[Passage for review Boundary: Start]

Of course, this is not the same morally ambiguous world that defined the original series. As noted by Vulture and other reviewers, the film trades the show’s complex, charismatic rivals for more straightforward villains: the Nazis. The moral calculus is simpler, the stakes clearer. "The film asks viewers to root for Tommy Shelby and company as de facto defenders of England against cartoonishly evil enemies, and that is a much easier, flatter dynamic than the show typically dealt in," one review observes. The result is a plot that moves in a straight line from conspiracy to revenge to final reckoning—bigger in scale, perhaps, but smaller in nuance.
What keeps The Immortal Man compelling, however, is Murphy’s performance. He slips back into Tommy Shelby’s skin with remarkable ease, but this time the character is marked by exhaustion, regret, and the dawning realization that his time is ending. The film’s most memorable scenes—whether a pub confrontation bristling with the threat of violence, a mud-soaked fight with his son, or a blistering shootout with Beckett—belong to Murphy. As one critic puts it, "Murphy still gives Tommy the familiar smoldering intensity, but now it is tempered by age and weariness." It’s a portrayal that gives Tommy Shelby a fitting, emotional sendoff.

[Passage for review Boundary: End]

▶ [Exercise A] Rewrite the paragraph of the film review beginning "What keeps The Immortal Man compelling" as a short list. Keep its main facts.
▶ [Exercise B]
Answer these questions from the film review, one line each:
(i) Which publication is named as noting the film's change in villains?
(ii) Who are the film's villains?
(iii) With whom does Tommy Shelby have a mud-soaked fight?
▶ [Exercise C] Carry on the film review from its last sentence.

[Stored data Boundary: Start]

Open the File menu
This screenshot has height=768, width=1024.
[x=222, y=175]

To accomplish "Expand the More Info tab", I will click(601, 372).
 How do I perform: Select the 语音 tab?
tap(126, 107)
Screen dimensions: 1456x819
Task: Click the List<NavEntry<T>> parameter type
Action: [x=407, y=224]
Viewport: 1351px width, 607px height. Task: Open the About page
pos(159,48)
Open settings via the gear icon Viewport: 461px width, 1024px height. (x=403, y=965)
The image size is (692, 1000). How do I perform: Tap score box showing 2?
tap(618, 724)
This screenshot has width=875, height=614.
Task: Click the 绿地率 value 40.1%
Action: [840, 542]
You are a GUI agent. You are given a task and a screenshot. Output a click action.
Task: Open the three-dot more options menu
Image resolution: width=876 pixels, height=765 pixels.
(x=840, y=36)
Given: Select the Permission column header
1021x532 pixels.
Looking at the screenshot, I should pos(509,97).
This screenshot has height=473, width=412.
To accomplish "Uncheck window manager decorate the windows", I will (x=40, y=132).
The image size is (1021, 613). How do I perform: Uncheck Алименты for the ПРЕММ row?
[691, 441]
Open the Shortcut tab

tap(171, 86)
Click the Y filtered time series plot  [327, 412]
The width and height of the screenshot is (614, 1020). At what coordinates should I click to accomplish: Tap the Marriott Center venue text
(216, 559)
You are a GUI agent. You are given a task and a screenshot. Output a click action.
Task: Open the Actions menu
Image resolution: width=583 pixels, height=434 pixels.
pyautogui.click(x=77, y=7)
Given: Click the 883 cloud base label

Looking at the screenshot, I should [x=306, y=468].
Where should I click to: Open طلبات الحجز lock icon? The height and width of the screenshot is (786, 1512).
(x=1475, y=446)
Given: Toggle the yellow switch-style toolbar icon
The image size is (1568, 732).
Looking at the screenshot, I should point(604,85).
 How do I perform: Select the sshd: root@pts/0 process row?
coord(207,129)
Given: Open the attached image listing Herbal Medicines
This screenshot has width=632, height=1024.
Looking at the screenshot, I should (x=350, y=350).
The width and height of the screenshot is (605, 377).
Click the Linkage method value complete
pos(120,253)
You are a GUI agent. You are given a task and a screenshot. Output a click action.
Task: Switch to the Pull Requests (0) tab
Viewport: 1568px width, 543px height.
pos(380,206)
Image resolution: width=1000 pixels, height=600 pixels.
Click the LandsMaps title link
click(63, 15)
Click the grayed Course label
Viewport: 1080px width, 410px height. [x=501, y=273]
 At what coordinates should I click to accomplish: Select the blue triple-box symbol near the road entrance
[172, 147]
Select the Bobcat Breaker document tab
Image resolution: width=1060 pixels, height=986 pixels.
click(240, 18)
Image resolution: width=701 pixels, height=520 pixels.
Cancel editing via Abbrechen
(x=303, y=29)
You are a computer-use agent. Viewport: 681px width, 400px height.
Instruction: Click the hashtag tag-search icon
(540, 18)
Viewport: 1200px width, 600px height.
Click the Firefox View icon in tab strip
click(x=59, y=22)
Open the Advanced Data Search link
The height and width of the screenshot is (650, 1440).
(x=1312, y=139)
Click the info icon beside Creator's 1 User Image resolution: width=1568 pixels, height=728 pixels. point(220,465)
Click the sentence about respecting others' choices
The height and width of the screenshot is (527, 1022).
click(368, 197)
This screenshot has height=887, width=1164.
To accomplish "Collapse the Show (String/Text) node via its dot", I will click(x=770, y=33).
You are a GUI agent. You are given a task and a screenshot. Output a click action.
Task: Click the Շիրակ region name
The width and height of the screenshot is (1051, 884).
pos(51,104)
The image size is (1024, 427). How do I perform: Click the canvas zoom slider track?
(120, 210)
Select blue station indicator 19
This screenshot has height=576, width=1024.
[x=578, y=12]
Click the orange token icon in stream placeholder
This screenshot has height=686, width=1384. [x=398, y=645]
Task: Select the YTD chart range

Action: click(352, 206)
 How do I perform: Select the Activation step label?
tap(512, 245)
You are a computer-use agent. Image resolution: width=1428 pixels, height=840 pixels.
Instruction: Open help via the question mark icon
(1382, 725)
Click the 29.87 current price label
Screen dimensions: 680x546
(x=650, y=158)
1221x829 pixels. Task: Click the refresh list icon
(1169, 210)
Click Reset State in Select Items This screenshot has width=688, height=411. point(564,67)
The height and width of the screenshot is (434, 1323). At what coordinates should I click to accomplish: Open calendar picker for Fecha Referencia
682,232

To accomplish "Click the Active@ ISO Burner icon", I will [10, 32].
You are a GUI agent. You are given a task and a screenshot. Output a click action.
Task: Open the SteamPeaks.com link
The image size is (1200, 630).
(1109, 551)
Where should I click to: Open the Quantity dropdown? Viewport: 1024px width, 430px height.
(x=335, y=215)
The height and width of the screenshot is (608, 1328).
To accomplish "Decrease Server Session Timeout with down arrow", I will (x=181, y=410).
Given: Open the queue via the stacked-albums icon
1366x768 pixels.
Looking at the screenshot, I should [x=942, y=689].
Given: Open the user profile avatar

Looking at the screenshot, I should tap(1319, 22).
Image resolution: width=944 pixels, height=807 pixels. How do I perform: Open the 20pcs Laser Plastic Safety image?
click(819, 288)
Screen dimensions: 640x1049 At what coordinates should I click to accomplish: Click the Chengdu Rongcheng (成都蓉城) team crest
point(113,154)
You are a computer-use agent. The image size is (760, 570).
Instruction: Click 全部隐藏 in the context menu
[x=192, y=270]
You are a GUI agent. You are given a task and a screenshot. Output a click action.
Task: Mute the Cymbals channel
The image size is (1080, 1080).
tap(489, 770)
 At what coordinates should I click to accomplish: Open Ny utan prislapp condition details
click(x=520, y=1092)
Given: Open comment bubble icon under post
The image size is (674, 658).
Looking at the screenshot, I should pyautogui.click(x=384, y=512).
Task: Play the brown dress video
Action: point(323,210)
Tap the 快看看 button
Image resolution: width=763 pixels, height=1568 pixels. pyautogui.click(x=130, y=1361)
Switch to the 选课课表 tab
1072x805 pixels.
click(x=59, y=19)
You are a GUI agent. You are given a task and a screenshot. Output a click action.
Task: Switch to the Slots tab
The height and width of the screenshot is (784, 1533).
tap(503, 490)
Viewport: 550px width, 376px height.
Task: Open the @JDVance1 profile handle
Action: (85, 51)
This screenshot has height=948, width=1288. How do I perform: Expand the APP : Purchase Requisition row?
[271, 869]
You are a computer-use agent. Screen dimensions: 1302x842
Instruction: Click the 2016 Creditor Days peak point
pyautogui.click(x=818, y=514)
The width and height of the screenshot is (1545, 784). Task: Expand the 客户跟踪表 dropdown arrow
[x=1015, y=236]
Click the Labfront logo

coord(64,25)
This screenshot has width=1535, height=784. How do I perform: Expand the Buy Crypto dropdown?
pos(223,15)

[Stored data Boundary: End]

▶ [Written reply A]
- Murphy's performance is what keeps The Immortal Man compelling.
- He returns to Tommy Shelby with ease, but the character now shows exhaustion, regret, and a sense that his time is ending.
- Murphy dominates the film's most memorable scenes: a tense pub confrontation, a mud-soaked fight with his son, and a shootout with Beckett.
- One critic says Tommy's familiar smoldering intensity is now tempered by age and weariness.
- The portrayal gives Tommy Shelby a fitting, emotional sendoff.

▶ [Written reply B]
(i) Vulture
(ii) The Nazis
(iii) His son

▶ [Written reply C]
The supporting cast offers a mix of old favorites and new faces. Rundle’s Ada is present but underutilized, while Stephen Graham, Ned Dennehy, and Ian Peck return mostly as reminders of the world Tommy once commanded. Packy Lee’s Johnny Dogs gets a bit more to do, but it’s the newcomers—Keoghan as Duke, Ferguson as Kaulo, and especially Roth as the menacing Beckett—who bring fresh energy to the ensemble. Notably, Duke’s storyline is a direct continuation from the series finale, where he was fully brought into the Peaky Blinders fold after killing Billy Grade for betraying the family—a moment that cemented his place and now propels him into the film’s central conflict.
Behind the camera, director Tom Harper returns to the franchise for the first time since season one, delivering several visually striking sequences. The cinematography by George Steel and Ben Wilson preserves the series’ trademark blend of industrial grime and operatic grandeur. Costumes and practical sets remain top-tier, though some digital backdrops in bombed-out Birmingham are less convincing than the show’s usual tactile environments. The music, as ever, is a highlight—anachronistic modern rock, including Nick Cave’s "Red Right Hand," sets the mood with the same swagger fans have come to expect.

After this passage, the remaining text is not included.